It all started last week, he just stopped listening, almost as if I am not even in the room period. Like I am talking to a wall. -OR- like I am talking to a teenager!!! I will ask him if he can hear me, Excuse me Ryan I will say and I try to say it calmly .. nothing,. THEN he starts not listening in public, he is out of control.

Restaurant last night - crawling under the table, throwing things, standing up, whining like you wouldnt believe (and that is every day )....running around practically knocking over waiters.... Ok,,, so maybe he is tired??? Excuse after excuse me and Dh have... but its a problem,

Gymnastics, running everywhere not listening to anyone - including the teachers (for the 1st time) Out of no where, opened the gymnasium door and ran into the lobby and HID so by the time I ran out there I had to LOOk for him. Put him in timeout. Didn't phase him. Oh, he must be hungry,,, another excuse.

Went to Lowes - he was just not listening there either.

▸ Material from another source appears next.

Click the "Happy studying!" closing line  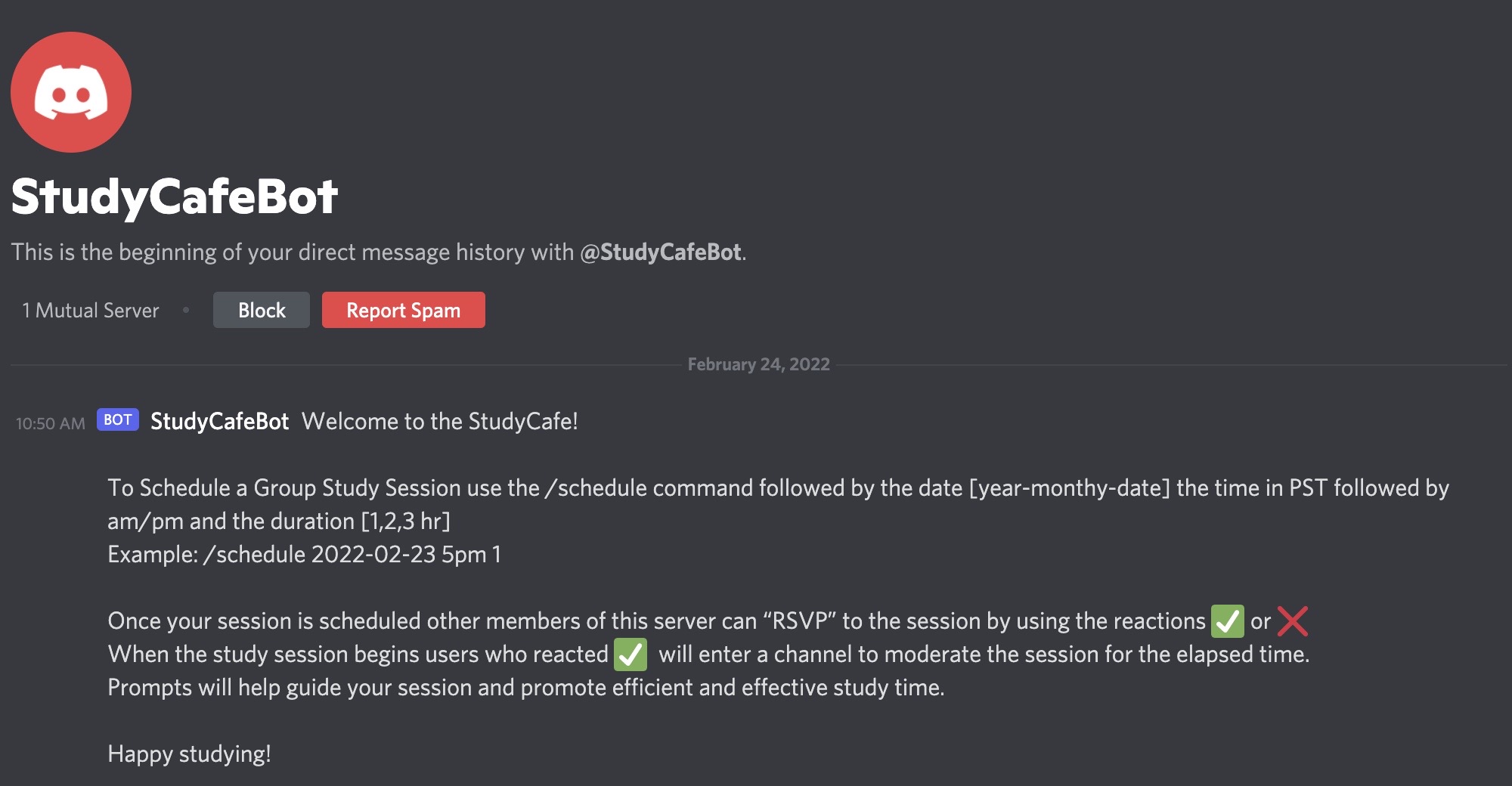[190, 754]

We finally told him if he did not listen, he wasn't going to toast marshmallows at his grandparents tonight... he was ok then for a little while but we had to keep reminding him.

Then, the straw that broke MY back ... Scott was upstairs with Aidan, Ryan was in the kicthen which is being remodeled and isn't safe so I went in to check on him and told him about safety and for now if he is in there to ask me or Scott to come in ... he tells me he is going downstairs to play so I am in Aidans room and Scott is in our room... and our security system goes off... RYAN WALKED OUT THE DOOR OUTSIDE ALL BY HIMSELF> I ran downstairs and outside and I couldnt find him, then I saw him in the backyard...

I never yell at him and I yelled at him so much and pulled him inside and told him how mad and scared I was that he did that, and why it wasnt safe - WHY DID YOU DO THAT!!!! He said he went outside to tell Daddy, he heard a chainsaw and thought it was Scott... it wasn't and regardless he can not just go outside by himself ... I also told him next time he does something THAT bad he will get a spanking... which is something I only believe in for emergencies....THANK GOODNESS for that alarm or we wouldn't have KNOWN we would have thought he was in the playroom. I told him and DH NO MARSHMALLOWS tonight, Ryan cried, and I told Scott I do not care HOW much he cries, not marshmallows, cookies, cake, or ice cream at his parents...
> Guess what? Talked to Ryan before and he had marshmallows.... THIS KID WILL NEVER LEARN IF HE HAS NO CONSEQUENCES

Have I mentioned the words and attitude coming out of him??? And I dont think this has anything to do with Aidan, he is all over with love for him and asking him to be everywhere...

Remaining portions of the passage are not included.